I'm sure you looked at this but I was referring to stoves like the Quadrafire Isle Royale, downdraft stoves like the Lopi Leyden, VC non-cats and the VC cat stoves. These are fairly stout bypass controls, not just an air damper. I'm having a hard time imagining how one would put a servo on this. It would require a fair amount of leverage and I would think that the stove is too hot there to attach a motor to.


----------



## tkirk22 (Jan 28, 2008)

ControlFreak said:
			
		

> To address a lot of the questions and comments posted here, here’s some info:
> 
> I began heating with wood in 1996 with a Napoleon 1401.  After about 6 years, I became very tired of constantly having to monitor the draft setting in order to have a nice clean fire without overheating the stove.  It bugs me if the fire is smoking up the glass in the door, and worse, when I forget to check it and come back too late and the fire is so hot that the draft control can't even slow it down.
> 
> ...



Enough marketing...here are some of  my questions:

Will it fail safely if I was to cut any one sensor or any combination of sensors? 
How about if those sensors are shorted or they receive some external low voltage?
What happens if any of the 3 wires to the air inlet servo fail? 
Will it fail safely if a power surge takes out the micro controller but not the servo circuit?

Please don't get me wrong. I do like the idea. However I also like the idea of children having computers BUT only as long as the computer is not considered the child's babysitter. 
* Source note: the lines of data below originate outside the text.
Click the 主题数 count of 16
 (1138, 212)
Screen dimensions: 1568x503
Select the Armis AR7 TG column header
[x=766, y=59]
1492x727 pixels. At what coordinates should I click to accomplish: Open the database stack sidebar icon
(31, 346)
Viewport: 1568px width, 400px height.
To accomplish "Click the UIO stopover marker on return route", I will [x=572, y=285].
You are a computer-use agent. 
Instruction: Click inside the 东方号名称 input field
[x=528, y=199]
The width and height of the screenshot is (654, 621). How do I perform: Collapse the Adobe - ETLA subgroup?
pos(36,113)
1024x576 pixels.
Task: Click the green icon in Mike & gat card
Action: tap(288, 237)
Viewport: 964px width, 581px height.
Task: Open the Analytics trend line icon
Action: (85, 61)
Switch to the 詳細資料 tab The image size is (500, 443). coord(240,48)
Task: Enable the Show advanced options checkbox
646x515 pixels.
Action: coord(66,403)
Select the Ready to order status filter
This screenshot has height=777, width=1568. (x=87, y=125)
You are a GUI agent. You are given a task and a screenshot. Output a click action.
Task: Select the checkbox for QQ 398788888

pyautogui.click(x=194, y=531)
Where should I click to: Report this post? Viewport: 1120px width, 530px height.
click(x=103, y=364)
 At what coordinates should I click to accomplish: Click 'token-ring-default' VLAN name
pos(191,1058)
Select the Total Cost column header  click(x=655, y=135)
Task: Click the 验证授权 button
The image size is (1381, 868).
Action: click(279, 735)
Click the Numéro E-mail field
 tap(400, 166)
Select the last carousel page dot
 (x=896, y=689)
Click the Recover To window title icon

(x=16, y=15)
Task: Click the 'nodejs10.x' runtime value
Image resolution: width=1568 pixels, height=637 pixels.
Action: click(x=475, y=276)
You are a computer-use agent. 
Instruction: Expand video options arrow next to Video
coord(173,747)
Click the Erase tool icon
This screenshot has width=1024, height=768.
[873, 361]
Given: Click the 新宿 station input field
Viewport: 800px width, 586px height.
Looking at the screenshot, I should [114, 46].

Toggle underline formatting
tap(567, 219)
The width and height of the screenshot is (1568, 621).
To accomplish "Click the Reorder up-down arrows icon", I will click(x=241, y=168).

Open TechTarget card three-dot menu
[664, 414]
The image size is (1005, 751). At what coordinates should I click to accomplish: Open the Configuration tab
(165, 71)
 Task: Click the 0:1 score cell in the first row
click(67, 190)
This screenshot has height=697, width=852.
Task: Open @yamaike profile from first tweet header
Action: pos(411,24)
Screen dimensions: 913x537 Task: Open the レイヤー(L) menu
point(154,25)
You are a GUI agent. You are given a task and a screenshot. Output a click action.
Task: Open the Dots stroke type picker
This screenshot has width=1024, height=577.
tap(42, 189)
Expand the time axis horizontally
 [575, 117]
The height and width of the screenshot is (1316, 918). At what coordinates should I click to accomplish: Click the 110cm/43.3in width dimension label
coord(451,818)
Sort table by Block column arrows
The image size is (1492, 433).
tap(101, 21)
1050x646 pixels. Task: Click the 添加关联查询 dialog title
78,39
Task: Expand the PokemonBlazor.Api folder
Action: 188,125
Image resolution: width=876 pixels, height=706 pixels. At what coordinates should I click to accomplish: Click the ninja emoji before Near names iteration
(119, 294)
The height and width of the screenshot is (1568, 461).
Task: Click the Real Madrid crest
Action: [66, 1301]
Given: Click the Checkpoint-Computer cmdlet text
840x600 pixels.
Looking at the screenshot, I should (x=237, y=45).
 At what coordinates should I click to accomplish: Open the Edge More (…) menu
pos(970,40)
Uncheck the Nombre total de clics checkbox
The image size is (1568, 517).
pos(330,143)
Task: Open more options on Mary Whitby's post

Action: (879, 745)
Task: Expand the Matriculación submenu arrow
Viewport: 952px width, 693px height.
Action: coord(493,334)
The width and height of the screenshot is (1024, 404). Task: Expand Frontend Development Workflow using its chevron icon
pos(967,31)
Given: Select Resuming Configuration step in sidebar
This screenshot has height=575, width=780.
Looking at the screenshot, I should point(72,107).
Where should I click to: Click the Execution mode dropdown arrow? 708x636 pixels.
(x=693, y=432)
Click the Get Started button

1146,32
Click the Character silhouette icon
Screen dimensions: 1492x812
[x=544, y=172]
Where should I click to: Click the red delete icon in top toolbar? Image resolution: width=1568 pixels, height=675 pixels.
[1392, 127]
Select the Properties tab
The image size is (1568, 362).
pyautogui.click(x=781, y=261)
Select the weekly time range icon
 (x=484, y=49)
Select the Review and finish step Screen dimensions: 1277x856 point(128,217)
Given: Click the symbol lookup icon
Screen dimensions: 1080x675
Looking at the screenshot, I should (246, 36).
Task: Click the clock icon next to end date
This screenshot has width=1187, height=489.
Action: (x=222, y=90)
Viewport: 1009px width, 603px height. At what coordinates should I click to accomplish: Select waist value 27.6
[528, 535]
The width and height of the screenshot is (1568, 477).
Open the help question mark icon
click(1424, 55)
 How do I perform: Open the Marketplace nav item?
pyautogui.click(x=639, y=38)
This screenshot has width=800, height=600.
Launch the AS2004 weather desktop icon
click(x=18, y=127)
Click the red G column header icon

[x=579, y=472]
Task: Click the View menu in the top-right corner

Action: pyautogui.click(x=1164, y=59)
I would also like to put my vote in for you to send a test unit to Corie.


----------



## ControlFreak (Jan 28, 2008)

BeGreen said:
			
		

> > “How would it function on stoves with a bypass damper?” SmartStove has the capability to drive two actuators to accommodate stoves like the Quads that have two controls.
> 
> 
> 
> I'm sure you looked at this but I was referring to stoves like the Quadrafire Isle Royale, downdraft stoves like the Lopi Leyden, VC non-cats and the VC cat stoves. These are fairly stout bypass controls, not just an air damper. I'm having a hard time imagining how one would put a servo on this. It would require a fair amount of leverage and I would think that the stove is too hot there to attach a motor to.



Controls that require a great deal of power will be a problem that has to be fixed.  You're right.  A servo isn't going to drive these.


----------



## ControlFreak (Jan 28, 2008)

Kirk22 said:
			
		

> Enough marketing...here are some of  my questions:
> 
> Will it fail safely if I was to cut any one sensor or any combination of sensors?
> How about if those sensors are shorted or they receive some external low voltage?
> ...



Wow, good questions.  Now you're talking about doing Failure Mode and Effect Analysis.  That's not done yet.  We are fail-safe for the most common failure: AC power.  We do have feedback from the draft control so if something hangs up the draft and it doesn't move, the controller can see that it's stuck.


----------



## TruePatriot (Jan 28, 2008)

Dan,

Crap!

I just lost a 6,000 character post because I bumped into the "character limit Gremlin."  You know, where you type ONE CHARACTER TOO MANY AND THE WHOLE POST DISAPPEARS!  Arrgghhh!! (It may happen when hitting "Backspace" while at the char. limit--not sure).

In short, I refused to buy any steel, NC stove that doesn't offer thermostatic control of the PRIMARY (and possibly secondary) air supply, other than the Englander 30-NC.  I've studed the steel-plate, non-cat stove market extensively, for too many years, *and the Englander 30-NC is meeting or exceeding all performance measures of the $2,200-3,000+ stove market, at 1/3 to 1/6 the price *(if you get one at 50% off at Lowes, as I just did), against even such formiddable models as the Quad 5700.  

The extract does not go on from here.